I wrote a guest post for Scot McKnight's blog today, on when God disappoints. You can read it here . . .

Thursday, October 20, 2011

Not clear on...

There is an account on Twitter called Not Clear On. It's mostly a parody of things and people and ideas that are confusing, like rolling backpacks, or subscribing to people on Facebook, or hiking in Iran. It didn't take me too long to start coming up with my own topics of unclarity.

One thing that confuses me -- that I'm not clear on -- is people who start things. People who seem to lack the fear of failure, or have the ability to 'face the fear and do it anyway,' and go on to create wonderful things and inspire others, or create wonderful things and no one hears about them, or create terrible things but have still tried, have risked. I don't know what it's like to have that kind of bravery, but I want it very much, and I recognize that not only is it an important life skill to develop but that it may even be a sin not to develop it -- that God, all through the Bible, calls us to lives of bravery and risk and adventure (certainly in the great commission, among many other places). His plans for our lives are daring and grand, but fear can keep us from even starting to risk on God's behalf -- risk a conversation, an invitation, expressing our creativity . . . the list goes on.

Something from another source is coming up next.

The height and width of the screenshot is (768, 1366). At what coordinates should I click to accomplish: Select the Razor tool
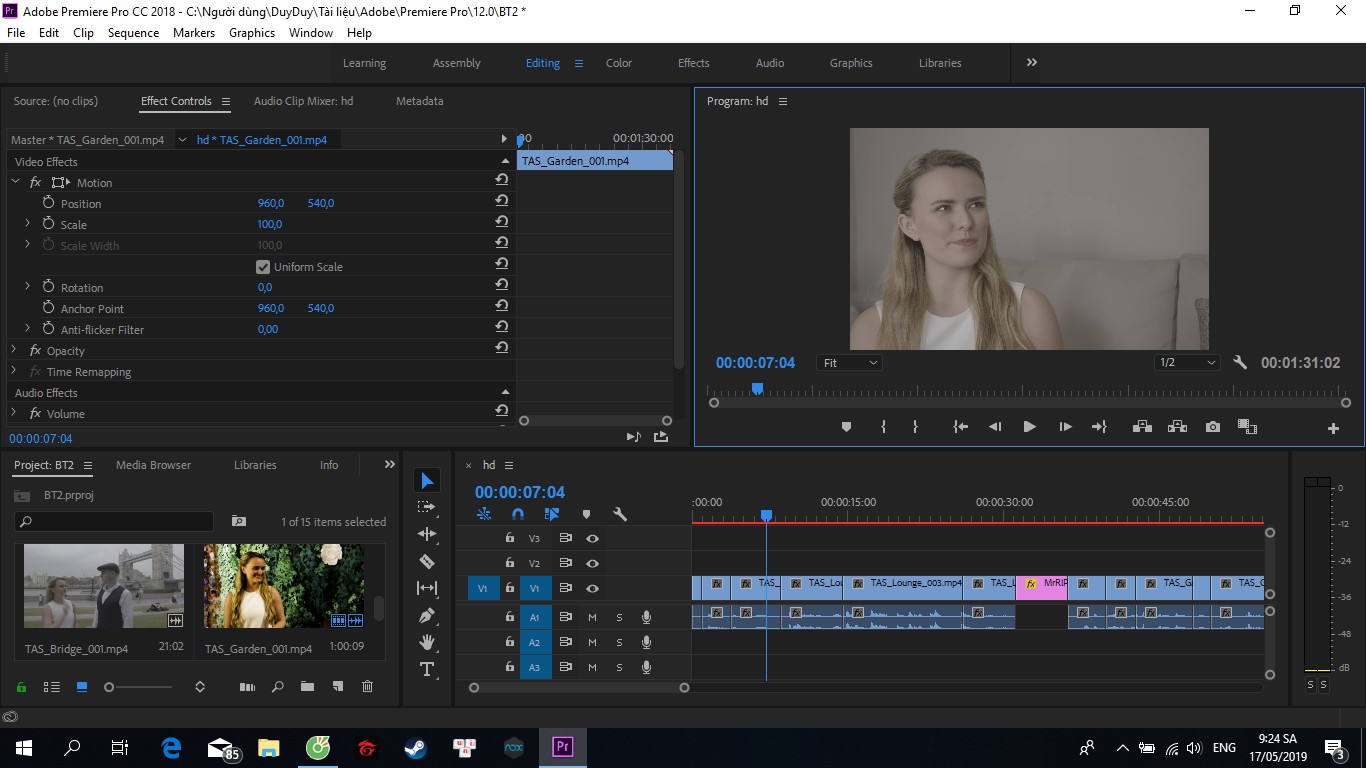427,561
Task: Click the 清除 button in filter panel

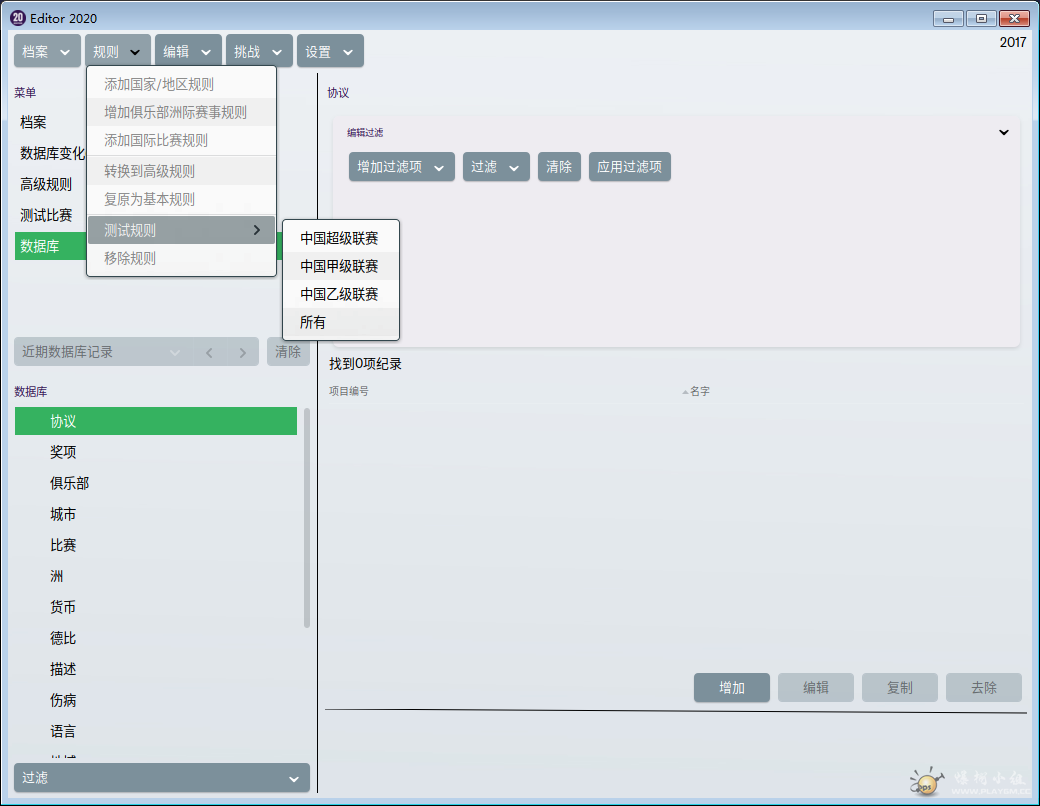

It's not that I don't have ideas, or that there aren't things that excite me. It's that I get paralyzed by fear. Sometimes, driving down the street that I live on, I marvel at how all these houses got built, concrete got laid down, streets created and gardens planted. How does someone move out of fear and anxiety and into creativity and production? There is evidence of it all around me . . . but there is a panic that grips my heart so tightly when I think about starting something, creating something; a voice that tells me that no one cares and I'll certainly fail and then people will really think I'm worthless. What if my tomato plants fail, or the article isn't well-received, or the program doesn't take off? I can hardly be trusted to pick up my dry cleaning within the same calendar year I dropped it off; is it really such a good idea for me to be dreaming audacious dreams?

The thread underlying all of this, though, is that we worship a creative God. A God whose very existence is known to us only because of his creative act. People start things -- crazy, scary, daring things -- because we cannot help but in our own small ways bear the mark of our maker. And perhaps even more important than whether I succeed at something new is how I respond to the call of God on my life, in success and in failure.

I think this is part of why people felt so deeply and personally moved at hearing about Steve Jobs's death. He embodied this kind of person more than almost anyone else in the public eye.

I am afraid to try, to start, to fail. Especially to fail. But I do believe that my life will be richer for having failed knowing the glory of God than successfully sitting on my couch.

Wednesday, October 5, 2011

Whirlwind

There are days when it rains, and then the sun comes through -- days when the leaves wave just a little bit outside my window, and the new season is upon us, and on these days I remember what God talked about with Job. Those words that I love . . . "Where were you when I laid the foundation of the earth? Tell me, if you have understanding. Who determined its measurements--surely you know!"

I love this for several reasons, but two stand out: First, that God is sarcastic. Which is my spiritual gift.

Second, though, I love that these words remind us of the mystery of it all. I don't do too well with mystery; with not knowing and uncertainty. Fear and anxiety tend to creep in at those times. But this, these words of God, God who 'answered Job out of the whirlwind,' this is the God who holds everything together. This is the God who knows what we do not know, and gives us what we think we may not want. This is the God who loves us, and who is in our corner.

These words don't make sense of everything, or give us certainty in our circumstances or, most of the time,  remove our fear entirely. But they remind us of reality, and who couldn't use that reminder from time to time? We create a million little worlds in our head every day, and instead of sending us spinning, God wants us to know that we are his, that we are loved, and that the world is his. We operate in his reality, and how funny and sad and pitiful it must seem to him when we frantically search for a place to stake our flags in his world. It is all his!